My parents helped me with the majority of my activities of daily living, such as helping me get out of bed and dressed in the morning, or preparing my meals, and my twin brother filled in the gaps. I had decided to attend the University of Illinois with a law path in mind, and college life was a steep learning curve, to say the least. As a disabled college freshman living 350 miles away from home, I had to establish a caregiving situation of my own in order to simply survive. In my first semester, I remember hiring people who wouldn’t show up. I’d be stuck in bed and I would have to miss class, or work with the teacher to get the materials for the day, which was demoralizing and demotivating.
I realized I had two choices: put up with it, or manage it — so, I decided to manage it. I began picking up on nuances about who would make a good employee and focusing my interviews around those things, which enabled me to hire and retain a high-performing staff of caregivers, as well as develop lifelong bonds with those I hired.
When it was time to take the LSAT, I thought about what gave me the greatest feeling of fulfillment —managing interpersonal relationships and establishing how a team functions — and how I could apply those things toward a career. I decided to stay at the University of Illinois to earn my Masters of Human Resources rather than pursue law school.
In graduate school, I got an internship offer from a company that, in the interviews, had been very willing to support my accommodations. But, when I explained that I would need a caregiver — someone there to support me if I needed to move to a different office building, or get my lunch set up — they said that wasn’t a reasonable accommodation request.
I wasn’t going to work for a company that was unwilling to invest in making my experience equal to that of my peers, so I started to look for a new role. I felt like I struck gold when I interviewed with Northrop Grumman. The hiring manager shared that the company had its own workplace accommodations team who could handle any accommodations requests before my start date to ensure a smooth onboarding experience.
I thought to myself, “This organization not only wants me for my talent and what I bring to the table, but they’re willing to invest however they can in order to get me onboard?” Ding, ding, ding! Accepting an internship at Northrop Grumman just made sense. That was over three years ago, and today, I’m a Human Resources business partner.
Speaking Up, Opening Doors
I believe I look at challenges differently than folks who don’t have a disability. If I go somewhere inaccessible, I have to get creative on the spot or figure out how to pivot. I think about the root cause of a challenge, then how can we either plow through or navigate around it. While I’ve been dealt less-than-ideal cards in life and some days might be harder than others, I definitely have way more positive, great days than bad days.

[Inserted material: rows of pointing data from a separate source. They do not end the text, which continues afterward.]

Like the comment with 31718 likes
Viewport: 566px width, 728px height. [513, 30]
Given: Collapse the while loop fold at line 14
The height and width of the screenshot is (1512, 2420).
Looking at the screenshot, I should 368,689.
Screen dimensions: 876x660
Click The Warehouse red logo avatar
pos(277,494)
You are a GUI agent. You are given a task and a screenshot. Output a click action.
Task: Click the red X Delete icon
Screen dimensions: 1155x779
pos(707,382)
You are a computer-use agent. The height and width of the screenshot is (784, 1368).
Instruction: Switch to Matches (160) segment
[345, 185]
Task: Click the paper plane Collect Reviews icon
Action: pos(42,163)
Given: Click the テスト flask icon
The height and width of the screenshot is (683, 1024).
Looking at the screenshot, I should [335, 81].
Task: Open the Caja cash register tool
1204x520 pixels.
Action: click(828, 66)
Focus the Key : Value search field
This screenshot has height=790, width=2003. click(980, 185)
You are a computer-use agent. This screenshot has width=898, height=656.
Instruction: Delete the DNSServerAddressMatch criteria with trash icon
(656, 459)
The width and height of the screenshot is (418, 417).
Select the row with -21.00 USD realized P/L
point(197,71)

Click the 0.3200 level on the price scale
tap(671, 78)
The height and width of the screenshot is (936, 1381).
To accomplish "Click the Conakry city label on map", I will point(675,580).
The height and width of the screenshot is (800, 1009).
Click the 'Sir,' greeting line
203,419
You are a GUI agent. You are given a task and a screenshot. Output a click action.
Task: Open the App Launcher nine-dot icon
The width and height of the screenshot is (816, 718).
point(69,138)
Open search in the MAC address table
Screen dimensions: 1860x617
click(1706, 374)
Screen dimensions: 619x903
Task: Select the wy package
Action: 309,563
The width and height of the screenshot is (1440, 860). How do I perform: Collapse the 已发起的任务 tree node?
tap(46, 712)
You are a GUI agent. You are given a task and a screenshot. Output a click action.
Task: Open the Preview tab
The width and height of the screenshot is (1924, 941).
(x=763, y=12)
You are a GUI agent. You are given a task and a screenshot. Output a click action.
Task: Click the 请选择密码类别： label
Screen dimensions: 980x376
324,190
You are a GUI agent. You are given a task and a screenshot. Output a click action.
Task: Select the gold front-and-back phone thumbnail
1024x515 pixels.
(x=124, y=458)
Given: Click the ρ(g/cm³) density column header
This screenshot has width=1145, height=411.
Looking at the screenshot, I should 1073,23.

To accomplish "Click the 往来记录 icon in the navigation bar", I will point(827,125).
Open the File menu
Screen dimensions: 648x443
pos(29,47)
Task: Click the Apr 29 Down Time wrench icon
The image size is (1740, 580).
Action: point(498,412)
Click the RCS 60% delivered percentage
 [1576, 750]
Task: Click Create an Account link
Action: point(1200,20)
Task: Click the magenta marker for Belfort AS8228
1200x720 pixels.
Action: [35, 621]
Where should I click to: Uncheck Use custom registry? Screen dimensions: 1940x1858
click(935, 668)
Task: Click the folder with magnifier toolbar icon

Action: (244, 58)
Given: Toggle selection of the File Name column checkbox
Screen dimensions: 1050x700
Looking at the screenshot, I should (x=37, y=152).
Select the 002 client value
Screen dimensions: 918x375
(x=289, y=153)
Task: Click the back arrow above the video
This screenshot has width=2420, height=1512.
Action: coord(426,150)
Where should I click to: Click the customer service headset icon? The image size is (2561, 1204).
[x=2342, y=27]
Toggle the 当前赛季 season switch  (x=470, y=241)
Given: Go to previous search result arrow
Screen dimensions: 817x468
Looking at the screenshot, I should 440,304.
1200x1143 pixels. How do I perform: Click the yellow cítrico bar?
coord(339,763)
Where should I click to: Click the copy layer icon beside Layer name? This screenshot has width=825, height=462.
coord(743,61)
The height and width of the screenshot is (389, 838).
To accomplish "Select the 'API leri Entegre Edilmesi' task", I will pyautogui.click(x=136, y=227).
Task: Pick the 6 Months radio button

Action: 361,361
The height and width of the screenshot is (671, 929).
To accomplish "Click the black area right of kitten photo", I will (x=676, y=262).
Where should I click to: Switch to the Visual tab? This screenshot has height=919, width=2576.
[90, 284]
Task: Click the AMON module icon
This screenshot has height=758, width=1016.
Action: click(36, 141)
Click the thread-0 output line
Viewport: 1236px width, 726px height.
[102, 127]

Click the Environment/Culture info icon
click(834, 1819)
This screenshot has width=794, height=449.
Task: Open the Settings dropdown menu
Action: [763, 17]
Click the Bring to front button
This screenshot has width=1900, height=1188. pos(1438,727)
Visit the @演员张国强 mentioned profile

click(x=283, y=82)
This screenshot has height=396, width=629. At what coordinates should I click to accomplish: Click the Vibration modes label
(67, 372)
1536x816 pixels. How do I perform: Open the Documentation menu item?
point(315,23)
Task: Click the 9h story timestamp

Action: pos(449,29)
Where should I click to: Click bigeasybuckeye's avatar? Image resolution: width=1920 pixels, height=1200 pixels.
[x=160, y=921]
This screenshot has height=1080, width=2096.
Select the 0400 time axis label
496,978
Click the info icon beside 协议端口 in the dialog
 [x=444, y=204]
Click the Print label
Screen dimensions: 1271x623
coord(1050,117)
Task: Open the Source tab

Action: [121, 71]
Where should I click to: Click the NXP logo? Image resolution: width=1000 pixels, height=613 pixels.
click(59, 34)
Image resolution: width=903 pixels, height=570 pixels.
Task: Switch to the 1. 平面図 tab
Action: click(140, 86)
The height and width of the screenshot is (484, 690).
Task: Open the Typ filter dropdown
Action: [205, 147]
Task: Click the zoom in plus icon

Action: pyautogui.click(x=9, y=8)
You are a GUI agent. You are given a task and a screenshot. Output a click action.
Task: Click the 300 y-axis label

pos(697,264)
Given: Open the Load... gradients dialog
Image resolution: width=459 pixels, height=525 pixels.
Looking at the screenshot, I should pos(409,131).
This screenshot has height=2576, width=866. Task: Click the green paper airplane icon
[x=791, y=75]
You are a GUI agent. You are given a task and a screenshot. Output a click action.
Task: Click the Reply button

Early on, doubting what I could accomplish was one of my biggest barriers. As I got older, though, I saw that the more you’re willing to speak up — to say, “I’m going to figure out how to do this” when somebody says you can’t — the more doors open in life; it’ll completely change your trajectory. Never give up, never settle and always push yourself into uncomfortable territory. You will discover you learn and grow the most in these situations — I know I have.